Vasa praevia – ultrasonographic diagnosis and clinical management
A.I. Ilie, C. Gică, B.A. Cimpoca, R. Botezatu, G. Peltecu, A.M. Panaitescu, N. Gică
Rezumat: Introduction. Vasa praevia is a high-risk, uncommon
disorder of placentation. The possible fetal complications
of ruptured vasa praevia include asphyxia, hemorrhage,
rapid exsanguination and fetal or neonatal death. Materials
and method. We searched PubMed, MEDLINE and the Cochrane Library using appropriate variables (e.g., “vasa praevia”, “placenta praevia”, “velamentous cord insertion”, “succenturiate”, “bilobed placenta”) and medical literature pertaining to vasa praevia up to January 2021. We selected randomized control trials, observational
studies, systematic reviews and four national guidelines.
The diagnostic and management strategies recommended
in medical literature were compared and reviewed. Results.

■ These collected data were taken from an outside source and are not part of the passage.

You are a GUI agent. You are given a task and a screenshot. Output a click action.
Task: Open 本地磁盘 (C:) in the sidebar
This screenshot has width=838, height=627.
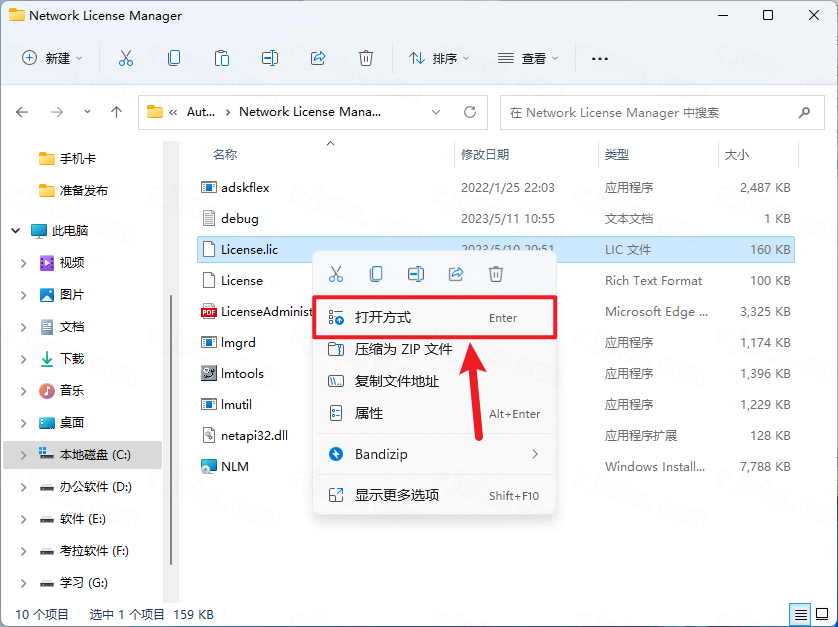(x=94, y=455)

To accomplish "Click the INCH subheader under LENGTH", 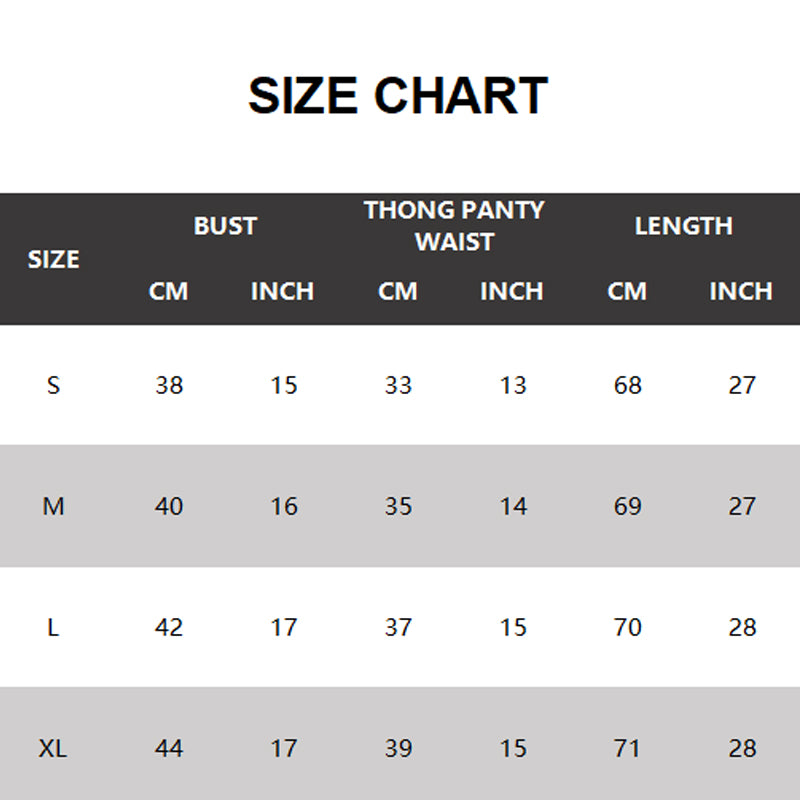I will point(741,291).
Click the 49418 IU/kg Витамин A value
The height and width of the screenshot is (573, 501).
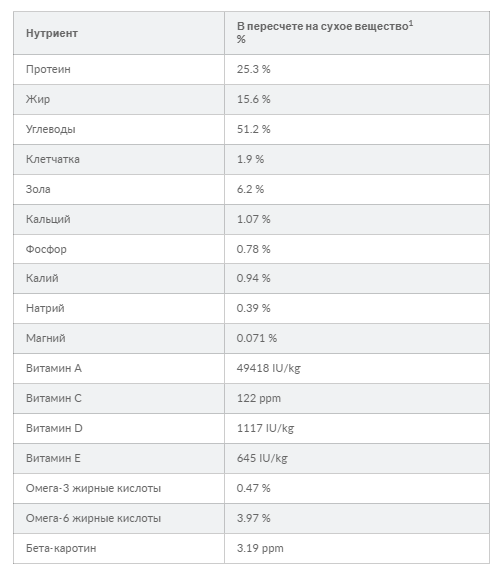269,368

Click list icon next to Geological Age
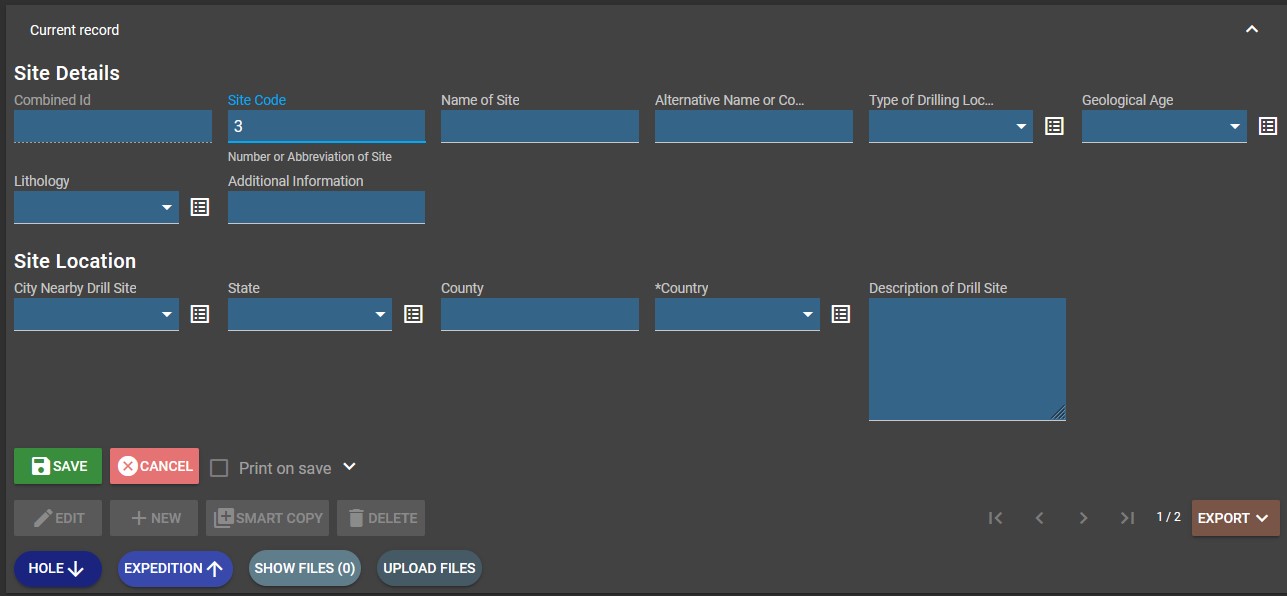tap(1267, 126)
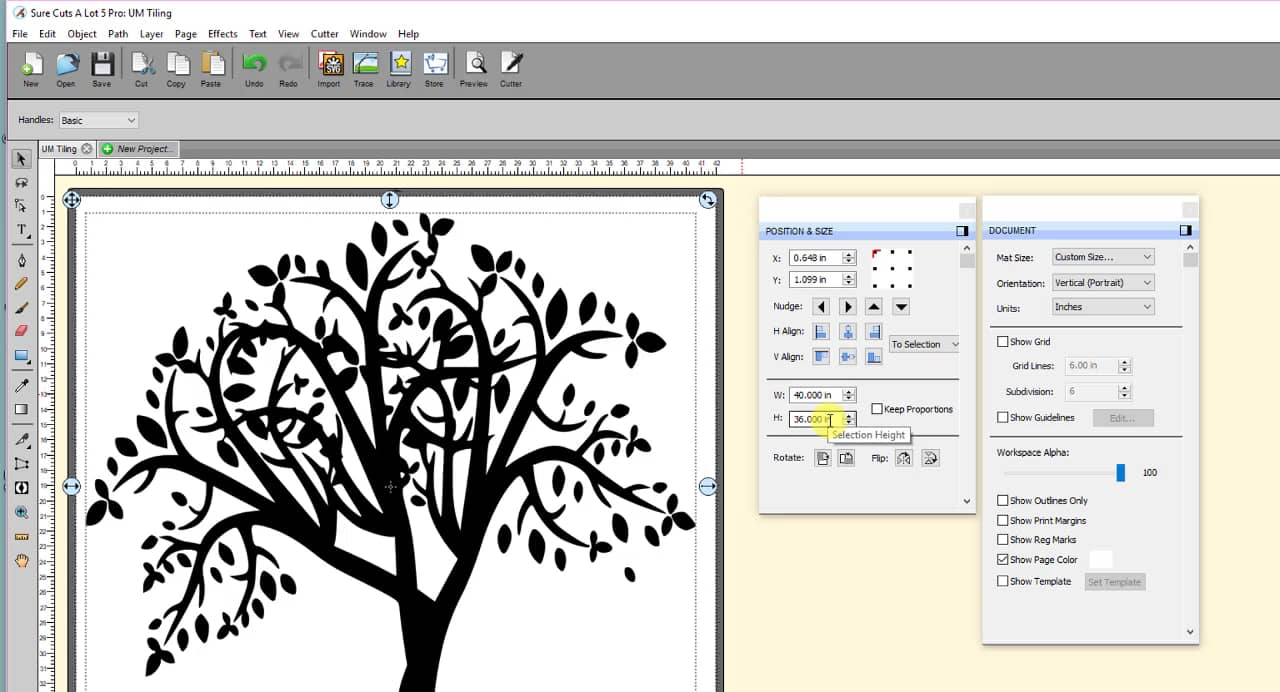Screen dimensions: 1280x692
Task: Enable the Keep Proportions checkbox
Action: (x=877, y=409)

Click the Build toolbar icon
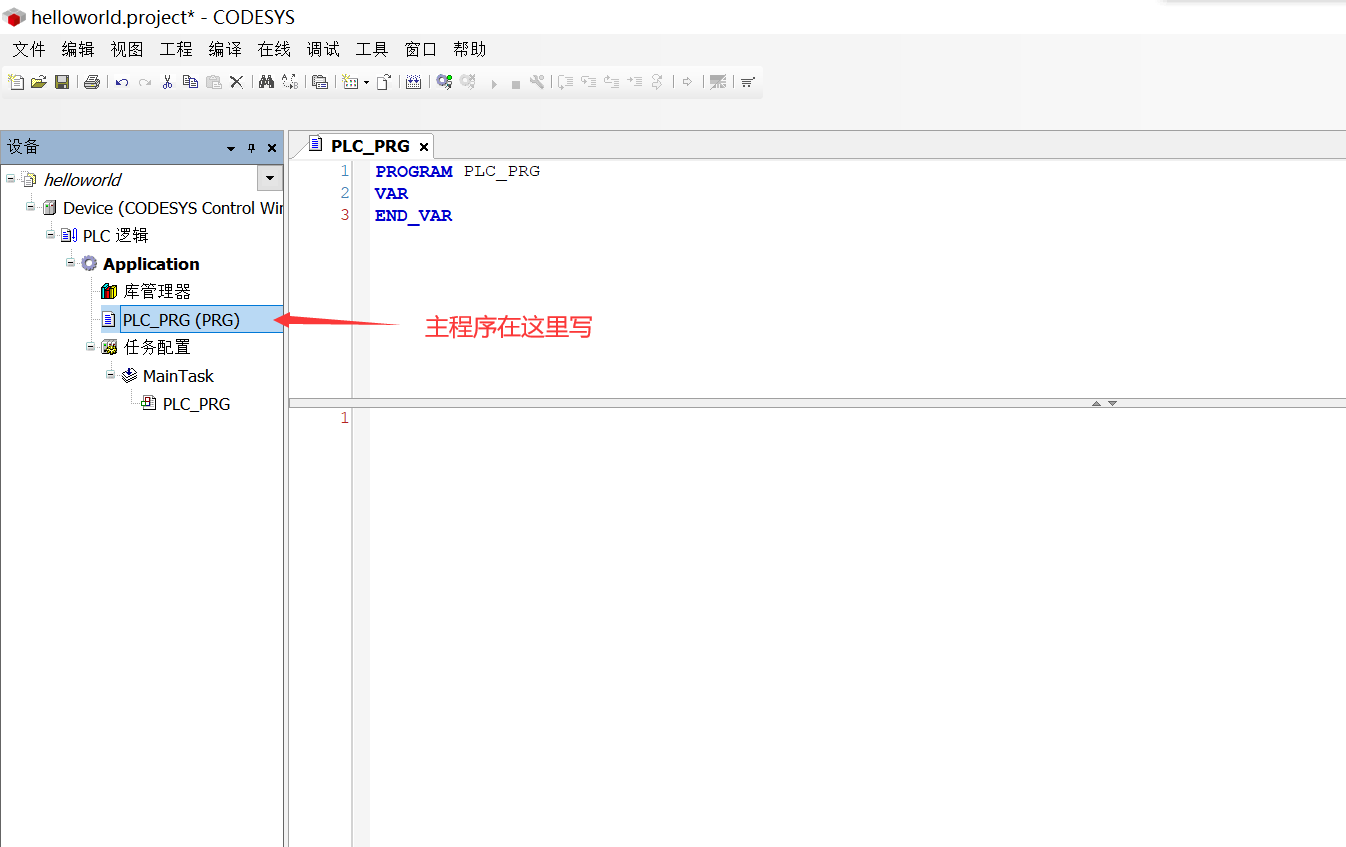click(414, 81)
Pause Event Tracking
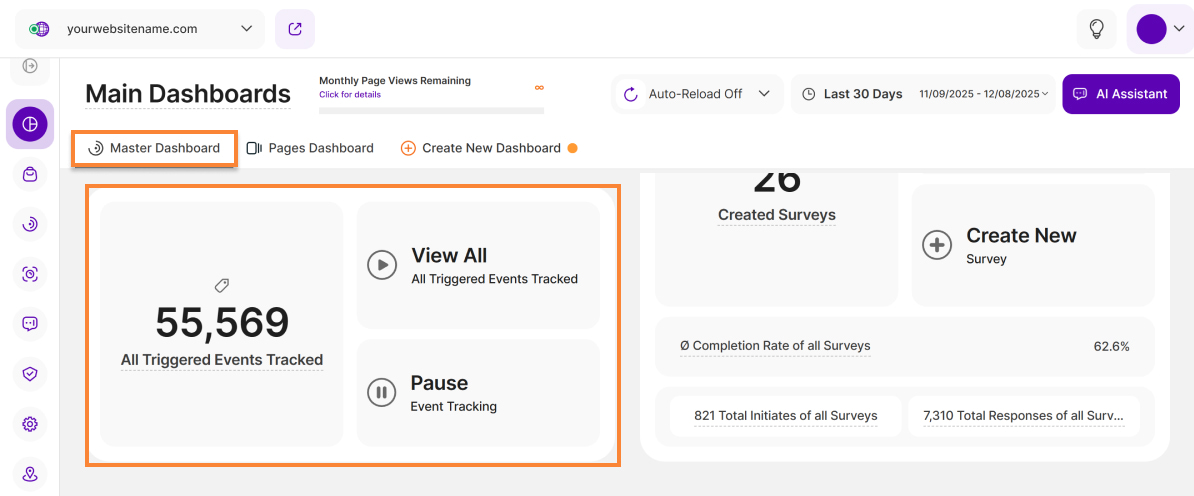1194x496 pixels. (478, 393)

A risk-adapted approach has been widely used to facilitate
the ultrasonographic diagnosis of vasa praevia. The use
of transvaginal color and pulse wave Doppler has not
proven cost-effective in the general population,
however it is recommended in the evaluation of patients in high-risk groups. Not all cases of vasa praevia can be diagnosed antenatally. Conclusions. Vasa praevia is a rare obstetrical condition that has been associated with a high perinatal
mortality rate if undiagnosed antenatally. Standardized prenatal targeted screening protocols for vasa praevia in both singleton and multifetal pregnancies are needed in order to improve the diagnosis of vasa praevia, the neonatal survival and to lower the rate of intra- and postpartum complications. Cuvinte cheie: vasa praevia, placental anomalies, velamentous
umbilical cord insertion, bilobed placenta, ultrasound
diagnosis, vasa praevia management.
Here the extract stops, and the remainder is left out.